Architecture Overview

The Evoformer maintains two parallel representations: an MSA (Multiple Sequence Alignment) representation of shape (N_seq × N_res × d_msa) capturing evolutionary patterns, and a pair representation of shape (N_res × N_res × d_pair) capturing relationships between all residue pairs.

Each Evoformer block consists of several operations that exchange information between these two tracks. The MSA track applies row-wise self-attention (with pair bias), column-wise self-attention, and a transition FFN. The pair track applies triangle multiplicative updates (outgoing and incoming), triangle self-attention (starting and ending node), and a transition FFN. An outer product mean operation transfers information from the MSA representation to the pair representation.

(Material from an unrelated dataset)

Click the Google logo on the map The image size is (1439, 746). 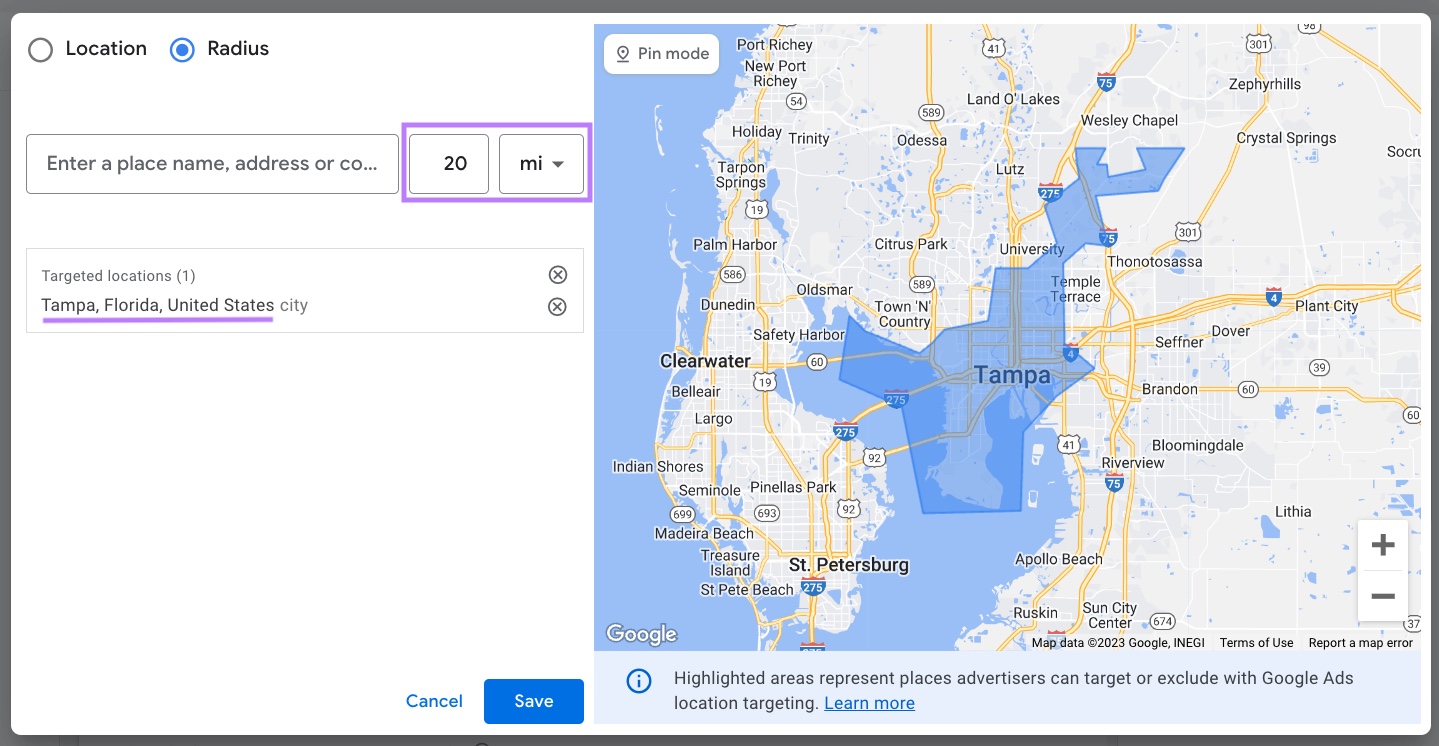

After 48 Evoformer blocks, the pair representation feeds into the Structure Module, which uses an Invariant Point Attention (IPA) mechanism to predict 3D backbone coordinates (rotation + translation per residue) in an iterative refinement process.

Key Innovations

Triangle updates: Operations that enforce geometric consistency in the pair representation—if residue A is near B and B is near C, then A should be near C—using multiplicative interactions along triangular paths
MSA-pair dual track: Continuous exchange of information between evolutionary (MSA) and structural (pair) representations allows each to inform the other
Invariant Point Attention: An attention mechanism in the Structure Module that operates in local residue reference frames, ensuring predictions are invariant to global rotations and translations
Recycling: The entire network is run 3 times, with outputs fed back as inputs, progressively refining the prediction

Common Use Cases

Protein structure prediction from amino acid sequences, drug discovery (understanding binding sites), protein engineering, understanding disease-related mutations, structural biology research, and as a foundation for protein design tools.

Notable Variants & Sizes

AlphaFold2 (original, 93M parameters), AlphaFold-Multimer (protein complexes), OpenFold (open-source reimplementation), ESMFold (single-sequence prediction using ESM-2 language model instead of MSA), RoseTTAFold (three-track architecture), AlphaFold3 (extends to ligands, DNA, RNA, and post-translational modifications using diffusion).

Technical Details

Evoformer: 48 blocks, MSA dim 256, pair dim 128, 8 attention heads. MSA representation: (N_seq × N_res × 256), pair: (N_res × N_res × 128). Row-wise attention uses pair representation as bias terms. Triangle multiplicative update projects pair features to 128-dim, computes outer products along triangular edges, and projects back. Structure Module: 8 layers of IPA with 12 attention heads, 16 scalar query points and 4 point query points per head. Training: ~170K protein structures from PDB, self-distillation on predicted structures, crop size 384 residues, ~1 week on 128 TPUv3. Recycling: 3 iterations with gradient only through the final iteration.